From the entries that follow, copy every line with the word "paragraph".
START Exercise input
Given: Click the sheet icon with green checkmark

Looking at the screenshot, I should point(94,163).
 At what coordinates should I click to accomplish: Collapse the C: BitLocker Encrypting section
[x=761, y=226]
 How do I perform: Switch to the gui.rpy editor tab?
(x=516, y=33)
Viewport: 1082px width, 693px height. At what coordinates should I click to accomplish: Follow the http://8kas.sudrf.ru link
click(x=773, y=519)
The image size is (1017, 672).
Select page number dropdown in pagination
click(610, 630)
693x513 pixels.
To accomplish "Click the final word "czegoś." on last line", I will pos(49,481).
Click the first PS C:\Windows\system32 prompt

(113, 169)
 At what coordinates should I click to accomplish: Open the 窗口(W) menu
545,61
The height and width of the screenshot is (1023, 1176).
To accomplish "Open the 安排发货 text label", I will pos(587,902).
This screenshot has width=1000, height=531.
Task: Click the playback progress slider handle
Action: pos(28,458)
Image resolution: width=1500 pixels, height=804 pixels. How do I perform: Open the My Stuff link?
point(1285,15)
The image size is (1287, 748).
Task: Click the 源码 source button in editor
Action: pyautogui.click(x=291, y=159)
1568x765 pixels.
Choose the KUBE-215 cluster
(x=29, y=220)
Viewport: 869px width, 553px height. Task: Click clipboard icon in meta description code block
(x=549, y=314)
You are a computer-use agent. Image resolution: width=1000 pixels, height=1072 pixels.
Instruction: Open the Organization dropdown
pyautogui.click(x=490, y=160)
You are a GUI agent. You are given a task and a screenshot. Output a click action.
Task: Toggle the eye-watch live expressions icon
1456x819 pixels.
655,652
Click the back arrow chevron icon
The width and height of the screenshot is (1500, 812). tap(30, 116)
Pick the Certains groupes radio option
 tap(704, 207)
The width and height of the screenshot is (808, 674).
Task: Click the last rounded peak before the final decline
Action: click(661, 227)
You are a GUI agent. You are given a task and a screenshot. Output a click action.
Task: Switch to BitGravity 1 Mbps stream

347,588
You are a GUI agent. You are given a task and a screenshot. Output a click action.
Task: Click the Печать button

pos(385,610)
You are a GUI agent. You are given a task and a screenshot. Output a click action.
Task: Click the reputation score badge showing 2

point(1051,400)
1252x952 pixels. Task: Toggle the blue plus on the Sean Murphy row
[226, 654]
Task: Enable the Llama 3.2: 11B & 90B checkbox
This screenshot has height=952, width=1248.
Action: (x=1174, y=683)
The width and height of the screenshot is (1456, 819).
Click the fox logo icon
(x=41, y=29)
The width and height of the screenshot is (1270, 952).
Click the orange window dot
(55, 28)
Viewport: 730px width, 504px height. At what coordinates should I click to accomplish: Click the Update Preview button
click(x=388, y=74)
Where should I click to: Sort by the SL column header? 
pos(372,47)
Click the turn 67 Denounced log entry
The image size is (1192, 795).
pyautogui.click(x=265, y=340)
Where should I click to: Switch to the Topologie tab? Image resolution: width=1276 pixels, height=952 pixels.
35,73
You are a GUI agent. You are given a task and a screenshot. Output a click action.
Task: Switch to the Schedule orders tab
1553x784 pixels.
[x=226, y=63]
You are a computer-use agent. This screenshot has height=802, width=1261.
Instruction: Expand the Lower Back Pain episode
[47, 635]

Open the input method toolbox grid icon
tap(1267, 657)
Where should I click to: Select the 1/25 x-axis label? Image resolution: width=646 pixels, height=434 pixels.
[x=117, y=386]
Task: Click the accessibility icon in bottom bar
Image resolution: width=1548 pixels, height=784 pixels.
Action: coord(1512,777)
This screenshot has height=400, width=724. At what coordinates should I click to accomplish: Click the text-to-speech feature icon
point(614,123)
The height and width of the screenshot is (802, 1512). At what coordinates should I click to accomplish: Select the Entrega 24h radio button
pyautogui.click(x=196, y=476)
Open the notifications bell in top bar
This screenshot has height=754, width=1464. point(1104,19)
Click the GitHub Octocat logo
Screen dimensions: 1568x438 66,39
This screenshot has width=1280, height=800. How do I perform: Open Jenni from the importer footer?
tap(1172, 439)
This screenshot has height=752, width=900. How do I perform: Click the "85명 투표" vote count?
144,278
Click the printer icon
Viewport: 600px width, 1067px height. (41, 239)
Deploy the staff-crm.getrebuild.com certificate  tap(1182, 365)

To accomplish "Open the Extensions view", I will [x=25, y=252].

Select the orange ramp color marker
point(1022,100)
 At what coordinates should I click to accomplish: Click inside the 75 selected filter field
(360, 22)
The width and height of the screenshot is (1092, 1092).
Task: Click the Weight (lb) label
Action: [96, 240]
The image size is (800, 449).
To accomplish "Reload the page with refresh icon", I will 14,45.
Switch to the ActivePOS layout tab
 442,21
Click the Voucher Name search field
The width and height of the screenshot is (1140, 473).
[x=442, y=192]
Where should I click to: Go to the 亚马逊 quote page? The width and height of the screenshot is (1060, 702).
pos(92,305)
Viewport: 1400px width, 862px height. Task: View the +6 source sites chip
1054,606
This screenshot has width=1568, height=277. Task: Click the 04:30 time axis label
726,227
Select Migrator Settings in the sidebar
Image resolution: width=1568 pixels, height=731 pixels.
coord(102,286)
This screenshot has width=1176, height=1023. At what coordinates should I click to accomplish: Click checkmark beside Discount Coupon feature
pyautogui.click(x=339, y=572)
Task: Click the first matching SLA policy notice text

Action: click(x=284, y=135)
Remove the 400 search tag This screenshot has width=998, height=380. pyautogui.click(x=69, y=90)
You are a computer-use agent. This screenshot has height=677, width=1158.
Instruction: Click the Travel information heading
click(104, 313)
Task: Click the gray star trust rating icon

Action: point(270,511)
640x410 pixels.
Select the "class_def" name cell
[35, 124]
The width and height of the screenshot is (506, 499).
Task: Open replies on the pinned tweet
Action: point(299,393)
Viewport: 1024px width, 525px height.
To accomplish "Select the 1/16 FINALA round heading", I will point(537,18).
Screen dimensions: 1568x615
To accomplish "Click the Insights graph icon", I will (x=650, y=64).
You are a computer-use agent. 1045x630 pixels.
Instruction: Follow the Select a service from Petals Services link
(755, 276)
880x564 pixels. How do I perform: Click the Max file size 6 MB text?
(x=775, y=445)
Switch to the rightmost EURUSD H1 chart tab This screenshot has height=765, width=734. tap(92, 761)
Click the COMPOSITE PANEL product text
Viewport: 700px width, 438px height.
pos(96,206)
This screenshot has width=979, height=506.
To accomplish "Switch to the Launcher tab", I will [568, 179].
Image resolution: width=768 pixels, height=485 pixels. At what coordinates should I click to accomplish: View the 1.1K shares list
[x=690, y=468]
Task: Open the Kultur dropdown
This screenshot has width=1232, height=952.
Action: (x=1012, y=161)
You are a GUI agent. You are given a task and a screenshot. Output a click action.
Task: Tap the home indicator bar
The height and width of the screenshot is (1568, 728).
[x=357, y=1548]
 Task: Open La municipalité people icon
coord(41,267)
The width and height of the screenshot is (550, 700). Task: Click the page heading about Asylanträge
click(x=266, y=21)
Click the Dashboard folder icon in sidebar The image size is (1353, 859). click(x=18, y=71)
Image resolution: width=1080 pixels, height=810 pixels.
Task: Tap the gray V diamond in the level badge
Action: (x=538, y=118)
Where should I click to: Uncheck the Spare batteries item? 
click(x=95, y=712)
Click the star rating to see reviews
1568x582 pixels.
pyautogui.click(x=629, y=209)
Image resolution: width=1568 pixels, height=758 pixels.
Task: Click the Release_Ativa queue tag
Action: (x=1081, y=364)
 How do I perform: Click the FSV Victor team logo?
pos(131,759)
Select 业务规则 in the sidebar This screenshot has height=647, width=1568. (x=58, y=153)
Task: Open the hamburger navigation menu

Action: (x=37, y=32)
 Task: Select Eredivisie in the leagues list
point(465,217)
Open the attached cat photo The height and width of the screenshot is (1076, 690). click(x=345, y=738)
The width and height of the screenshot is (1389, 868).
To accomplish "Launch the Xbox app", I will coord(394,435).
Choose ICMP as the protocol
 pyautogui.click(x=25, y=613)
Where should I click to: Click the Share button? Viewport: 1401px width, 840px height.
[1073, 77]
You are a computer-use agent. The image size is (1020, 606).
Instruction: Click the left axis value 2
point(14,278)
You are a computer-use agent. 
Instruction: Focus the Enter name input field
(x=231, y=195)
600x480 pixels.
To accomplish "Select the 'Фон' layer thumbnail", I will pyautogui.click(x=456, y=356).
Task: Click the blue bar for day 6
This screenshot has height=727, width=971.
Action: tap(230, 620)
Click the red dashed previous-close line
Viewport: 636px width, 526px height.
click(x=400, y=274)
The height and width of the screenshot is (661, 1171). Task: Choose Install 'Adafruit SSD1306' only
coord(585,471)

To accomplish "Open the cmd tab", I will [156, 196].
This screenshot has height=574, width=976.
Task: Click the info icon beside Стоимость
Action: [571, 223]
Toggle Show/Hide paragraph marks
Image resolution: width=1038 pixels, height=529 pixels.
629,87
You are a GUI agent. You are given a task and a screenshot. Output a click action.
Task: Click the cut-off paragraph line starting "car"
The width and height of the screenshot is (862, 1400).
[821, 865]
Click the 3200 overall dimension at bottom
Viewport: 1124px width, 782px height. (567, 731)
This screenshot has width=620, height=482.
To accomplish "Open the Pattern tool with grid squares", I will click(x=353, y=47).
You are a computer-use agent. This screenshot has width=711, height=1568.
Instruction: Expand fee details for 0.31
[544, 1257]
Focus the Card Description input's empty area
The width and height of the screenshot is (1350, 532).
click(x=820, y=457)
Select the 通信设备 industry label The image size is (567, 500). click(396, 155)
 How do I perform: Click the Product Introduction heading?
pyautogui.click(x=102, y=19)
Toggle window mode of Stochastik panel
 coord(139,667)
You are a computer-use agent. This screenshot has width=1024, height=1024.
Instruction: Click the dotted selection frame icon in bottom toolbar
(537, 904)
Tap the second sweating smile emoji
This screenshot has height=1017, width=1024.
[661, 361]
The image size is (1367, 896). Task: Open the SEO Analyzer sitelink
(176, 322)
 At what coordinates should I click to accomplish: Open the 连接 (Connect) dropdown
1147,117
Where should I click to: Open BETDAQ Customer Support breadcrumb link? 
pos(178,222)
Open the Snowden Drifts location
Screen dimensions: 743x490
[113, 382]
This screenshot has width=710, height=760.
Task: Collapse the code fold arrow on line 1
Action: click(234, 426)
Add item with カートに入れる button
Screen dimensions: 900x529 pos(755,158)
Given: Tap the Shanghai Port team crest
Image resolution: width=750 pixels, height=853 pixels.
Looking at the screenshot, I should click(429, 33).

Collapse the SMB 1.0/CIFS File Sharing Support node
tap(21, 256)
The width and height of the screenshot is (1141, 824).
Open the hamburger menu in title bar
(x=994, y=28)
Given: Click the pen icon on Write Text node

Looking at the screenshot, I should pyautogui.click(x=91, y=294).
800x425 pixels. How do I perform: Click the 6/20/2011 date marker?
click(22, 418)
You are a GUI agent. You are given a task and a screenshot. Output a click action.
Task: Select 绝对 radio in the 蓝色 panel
END Exercise input
* [Worked solution]:
Toggle Show/Hide paragraph marks
Task: Click the cut-off paragraph line starting "car"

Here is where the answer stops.